Entries taken from a collection
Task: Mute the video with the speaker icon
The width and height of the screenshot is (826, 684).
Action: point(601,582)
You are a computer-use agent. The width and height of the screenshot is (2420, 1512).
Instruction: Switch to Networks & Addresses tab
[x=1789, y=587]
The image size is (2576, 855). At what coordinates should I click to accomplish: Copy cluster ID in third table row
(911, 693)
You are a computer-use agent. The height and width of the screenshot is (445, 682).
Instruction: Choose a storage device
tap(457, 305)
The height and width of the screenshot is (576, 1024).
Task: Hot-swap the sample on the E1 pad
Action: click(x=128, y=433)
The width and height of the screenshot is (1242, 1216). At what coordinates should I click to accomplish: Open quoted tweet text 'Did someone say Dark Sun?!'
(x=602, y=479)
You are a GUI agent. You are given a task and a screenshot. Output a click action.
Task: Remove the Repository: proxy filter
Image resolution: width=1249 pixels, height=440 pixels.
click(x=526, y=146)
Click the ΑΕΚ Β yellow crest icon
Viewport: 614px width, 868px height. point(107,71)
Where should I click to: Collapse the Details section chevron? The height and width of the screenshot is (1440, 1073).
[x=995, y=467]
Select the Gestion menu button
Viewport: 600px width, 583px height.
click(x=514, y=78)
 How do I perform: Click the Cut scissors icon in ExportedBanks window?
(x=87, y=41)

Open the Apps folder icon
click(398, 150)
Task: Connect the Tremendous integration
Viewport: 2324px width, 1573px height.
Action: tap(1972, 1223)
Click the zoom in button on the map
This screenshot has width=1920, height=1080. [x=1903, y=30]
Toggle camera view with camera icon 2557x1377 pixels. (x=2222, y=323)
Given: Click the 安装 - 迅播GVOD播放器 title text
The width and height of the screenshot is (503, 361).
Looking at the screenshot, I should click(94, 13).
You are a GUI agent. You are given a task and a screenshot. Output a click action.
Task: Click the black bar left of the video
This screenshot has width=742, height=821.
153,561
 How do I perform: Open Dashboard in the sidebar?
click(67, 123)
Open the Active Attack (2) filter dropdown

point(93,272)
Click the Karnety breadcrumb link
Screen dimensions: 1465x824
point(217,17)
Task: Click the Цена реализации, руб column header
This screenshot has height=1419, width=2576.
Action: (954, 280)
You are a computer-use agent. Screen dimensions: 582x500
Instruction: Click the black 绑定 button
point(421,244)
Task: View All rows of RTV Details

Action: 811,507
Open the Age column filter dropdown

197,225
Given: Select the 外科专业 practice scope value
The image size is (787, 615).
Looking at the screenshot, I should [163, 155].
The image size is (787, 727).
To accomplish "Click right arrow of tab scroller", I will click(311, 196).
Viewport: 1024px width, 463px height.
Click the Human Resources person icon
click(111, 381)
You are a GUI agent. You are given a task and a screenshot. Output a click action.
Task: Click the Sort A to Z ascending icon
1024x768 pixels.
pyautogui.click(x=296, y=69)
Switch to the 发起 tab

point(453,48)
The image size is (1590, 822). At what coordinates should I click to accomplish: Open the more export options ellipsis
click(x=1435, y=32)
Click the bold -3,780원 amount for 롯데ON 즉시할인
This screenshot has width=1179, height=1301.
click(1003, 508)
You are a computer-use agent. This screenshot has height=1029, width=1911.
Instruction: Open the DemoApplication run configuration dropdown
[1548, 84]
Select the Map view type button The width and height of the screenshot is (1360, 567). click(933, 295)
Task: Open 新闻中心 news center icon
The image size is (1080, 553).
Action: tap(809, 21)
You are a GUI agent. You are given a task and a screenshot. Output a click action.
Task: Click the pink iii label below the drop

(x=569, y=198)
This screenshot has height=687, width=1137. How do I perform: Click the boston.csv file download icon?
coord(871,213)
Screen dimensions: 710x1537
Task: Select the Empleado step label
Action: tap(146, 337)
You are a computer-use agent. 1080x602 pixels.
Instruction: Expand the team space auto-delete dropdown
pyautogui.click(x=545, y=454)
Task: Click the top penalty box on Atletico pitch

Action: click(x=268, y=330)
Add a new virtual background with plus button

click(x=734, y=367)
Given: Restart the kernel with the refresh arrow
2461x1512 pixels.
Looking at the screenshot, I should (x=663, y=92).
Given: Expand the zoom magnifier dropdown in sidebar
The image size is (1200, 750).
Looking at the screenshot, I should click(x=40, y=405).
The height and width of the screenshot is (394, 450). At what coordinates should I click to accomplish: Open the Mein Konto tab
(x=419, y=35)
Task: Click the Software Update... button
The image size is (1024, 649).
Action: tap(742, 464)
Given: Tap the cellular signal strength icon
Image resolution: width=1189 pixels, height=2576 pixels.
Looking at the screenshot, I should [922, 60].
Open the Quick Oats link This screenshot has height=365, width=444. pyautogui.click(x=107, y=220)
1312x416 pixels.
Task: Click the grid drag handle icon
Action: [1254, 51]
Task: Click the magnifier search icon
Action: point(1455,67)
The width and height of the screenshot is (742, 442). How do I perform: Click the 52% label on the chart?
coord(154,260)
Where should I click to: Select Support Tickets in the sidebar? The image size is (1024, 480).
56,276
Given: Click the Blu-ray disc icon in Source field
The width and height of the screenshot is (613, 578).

STATED TASK: Substitute "side panel" for every occurrence of "sidebar" throughout the listing, and leave all other text unchanged.

RESPONSE TO THE TASK:
Task: Mute the video with the speaker icon
The width and height of the screenshot is (826, 684).
Action: point(601,582)
You are a computer-use agent. The width and height of the screenshot is (2420, 1512).
Instruction: Switch to Networks & Addresses tab
[x=1789, y=587]
The image size is (2576, 855). At what coordinates should I click to accomplish: Copy cluster ID in third table row
(911, 693)
You are a computer-use agent. The height and width of the screenshot is (445, 682).
Instruction: Choose a storage device
tap(457, 305)
The height and width of the screenshot is (576, 1024).
Task: Hot-swap the sample on the E1 pad
Action: click(x=128, y=433)
The width and height of the screenshot is (1242, 1216). At what coordinates should I click to accomplish: Open quoted tweet text 'Did someone say Dark Sun?!'
(x=602, y=479)
You are a GUI agent. You are given a task and a screenshot. Output a click action.
Task: Remove the Repository: proxy filter
Image resolution: width=1249 pixels, height=440 pixels.
click(x=526, y=146)
Click the ΑΕΚ Β yellow crest icon
Viewport: 614px width, 868px height. point(107,71)
Where should I click to: Collapse the Details section chevron? The height and width of the screenshot is (1440, 1073).
[x=995, y=467]
Select the Gestion menu button
Viewport: 600px width, 583px height.
click(x=514, y=78)
 How do I perform: Click the Cut scissors icon in ExportedBanks window?
(x=87, y=41)

Open the Apps folder icon
click(398, 150)
Task: Connect the Tremendous integration
Viewport: 2324px width, 1573px height.
Action: tap(1972, 1223)
Click the zoom in button on the map
This screenshot has width=1920, height=1080. [x=1903, y=30]
Toggle camera view with camera icon 2557x1377 pixels. (x=2222, y=323)
Given: Click the 安装 - 迅播GVOD播放器 title text
The width and height of the screenshot is (503, 361).
Looking at the screenshot, I should click(94, 13).
You are a GUI agent. You are given a task and a screenshot. Output a click action.
Task: Click the black bar left of the video
This screenshot has width=742, height=821.
153,561
 How do I perform: Open Dashboard in the side panel?
click(67, 123)
Open the Active Attack (2) filter dropdown

point(93,272)
Click the Karnety breadcrumb link
Screen dimensions: 1465x824
point(217,17)
Task: Click the Цена реализации, руб column header
This screenshot has height=1419, width=2576.
Action: (954, 280)
You are a computer-use agent. Screen dimensions: 582x500
Instruction: Click the black 绑定 button
point(421,244)
Task: View All rows of RTV Details

Action: 811,507
Open the Age column filter dropdown

197,225
Given: Select the 外科专业 practice scope value
The image size is (787, 615).
Looking at the screenshot, I should [163, 155].
The image size is (787, 727).
To accomplish "Click right arrow of tab scroller", I will click(311, 196).
Viewport: 1024px width, 463px height.
Click the Human Resources person icon
click(111, 381)
You are a GUI agent. You are given a task and a screenshot. Output a click action.
Task: Click the Sort A to Z ascending icon
1024x768 pixels.
pyautogui.click(x=296, y=69)
Switch to the 发起 tab

point(453,48)
The image size is (1590, 822). At what coordinates should I click to accomplish: Open the more export options ellipsis
click(x=1435, y=32)
Click the bold -3,780원 amount for 롯데ON 즉시할인
This screenshot has width=1179, height=1301.
click(1003, 508)
You are a computer-use agent. This screenshot has height=1029, width=1911.
Instruction: Open the DemoApplication run configuration dropdown
[1548, 84]
Select the Map view type button The width and height of the screenshot is (1360, 567). click(933, 295)
Task: Open 新闻中心 news center icon
The image size is (1080, 553).
Action: tap(809, 21)
You are a GUI agent. You are given a task and a screenshot. Output a click action.
Task: Click the pink iii label below the drop

(x=569, y=198)
This screenshot has height=687, width=1137. How do I perform: Click the boston.csv file download icon?
coord(871,213)
Screen dimensions: 710x1537
Task: Select the Empleado step label
Action: tap(146, 337)
You are a computer-use agent. 1080x602 pixels.
Instruction: Expand the team space auto-delete dropdown
pyautogui.click(x=545, y=454)
Task: Click the top penalty box on Atletico pitch

Action: click(x=268, y=330)
Add a new virtual background with plus button

click(x=734, y=367)
Given: Restart the kernel with the refresh arrow
2461x1512 pixels.
Looking at the screenshot, I should (x=663, y=92).
Given: Expand the zoom magnifier dropdown in side panel
The image size is (1200, 750).
Looking at the screenshot, I should click(x=40, y=405).
The height and width of the screenshot is (394, 450). At what coordinates should I click to accomplish: Open the Mein Konto tab
(x=419, y=35)
Task: Click the Software Update... button
The image size is (1024, 649).
Action: tap(742, 464)
Given: Tap the cellular signal strength icon
Image resolution: width=1189 pixels, height=2576 pixels.
Looking at the screenshot, I should [922, 60].
Open the Quick Oats link This screenshot has height=365, width=444. pyautogui.click(x=107, y=220)
1312x416 pixels.
Task: Click the grid drag handle icon
Action: [1254, 51]
Task: Click the magnifier search icon
Action: point(1455,67)
The width and height of the screenshot is (742, 442). How do I perform: Click the 52% label on the chart?
coord(154,260)
Where should I click to: Select Support Tickets in the side panel? The image size is (1024, 480).
56,276
Given: Click the Blu-ray disc icon in Source field
The width and height of the screenshot is (613, 578).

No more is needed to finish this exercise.